There are multiple skin infections that can result from contact with sewer damage. While a skin infection may not seem like something worth worrying about, many of the skin infections inflicted through contact with sewage debris is both painful and contagious. If you do incur such an infection, be careful not to make contact with others until you see a doctor, which should be as soon as possible.
Most people know that hepatitis can be caught from sewage damage. However, many of those same people do not realize just how easy and common it is. Actually 10 million people a year are infected with Hepatitis A, though not every case is from direct contact with sewer damage. Unfortunately the side effects of this disease can be slim to nothing, and it may be weeks or months before you realize a problem. Take extreme caution if you ever come in direct contact with sewer damage.
Salmonella is one of the worser infections to catch, as it is a disease-causing agent. This means that it can cause or lead to many other diseases, which have varying degrees of severity. The worst of these are typhoid fever, paratyphoid fever, and salmonella food-born illnesses. Some of the infections received through salmonella, such as sever diarrhea, cannot be treated and must simply be “waited out” making them all the more inconvenient and uncomfortable.

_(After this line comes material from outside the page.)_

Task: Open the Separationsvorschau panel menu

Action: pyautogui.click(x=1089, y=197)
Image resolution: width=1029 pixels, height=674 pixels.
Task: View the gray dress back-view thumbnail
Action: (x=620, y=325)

Adenoviruses can also be found in sewer damage debris. The viruses cause severe eye infections infections. While a normal eye infection is easily treatable, these same infections can easily bloom in to much bigger and more difficult to treat infections if not monitored closely.
Another type of Adenovirus is a severe respiratory infection which can be easily caught by either contact, or simply inhalation of hazardous debris. This is one of the main reasons it is essential to have a high quality hazardous material proof mask on at all times when around this sort of debris. Many respiratory infections or complications caused by exposure to these debris can become very serious very fast, and one should seek a health professionals advice immediately.
Another very severe contact with human feces and debris is Weil’s disease. This sickness causes but is not limited to high fevers, mild jaundice, severe headaches, and gastroenteritis. Gastroenteritis in particular can be very discomforting, causing inflamed intestines, resulting in continuous vomiting, diarrhea, cramps, and other infections.
Any of the listed viruses, bacterias, or diseases can help contribute to fatal damage to your liver, blood or kidneys.
Unfortunately, many of these same diseases and infections are highly contagious. There have been cases in US history where pandemic have been caused due to improper treatment of sewage debris, and many innocent people were infected. The recent swine flu epidemic scare has caused some Americans to be more cautious in crowded places, but not necessarily cautious enough within their own homes.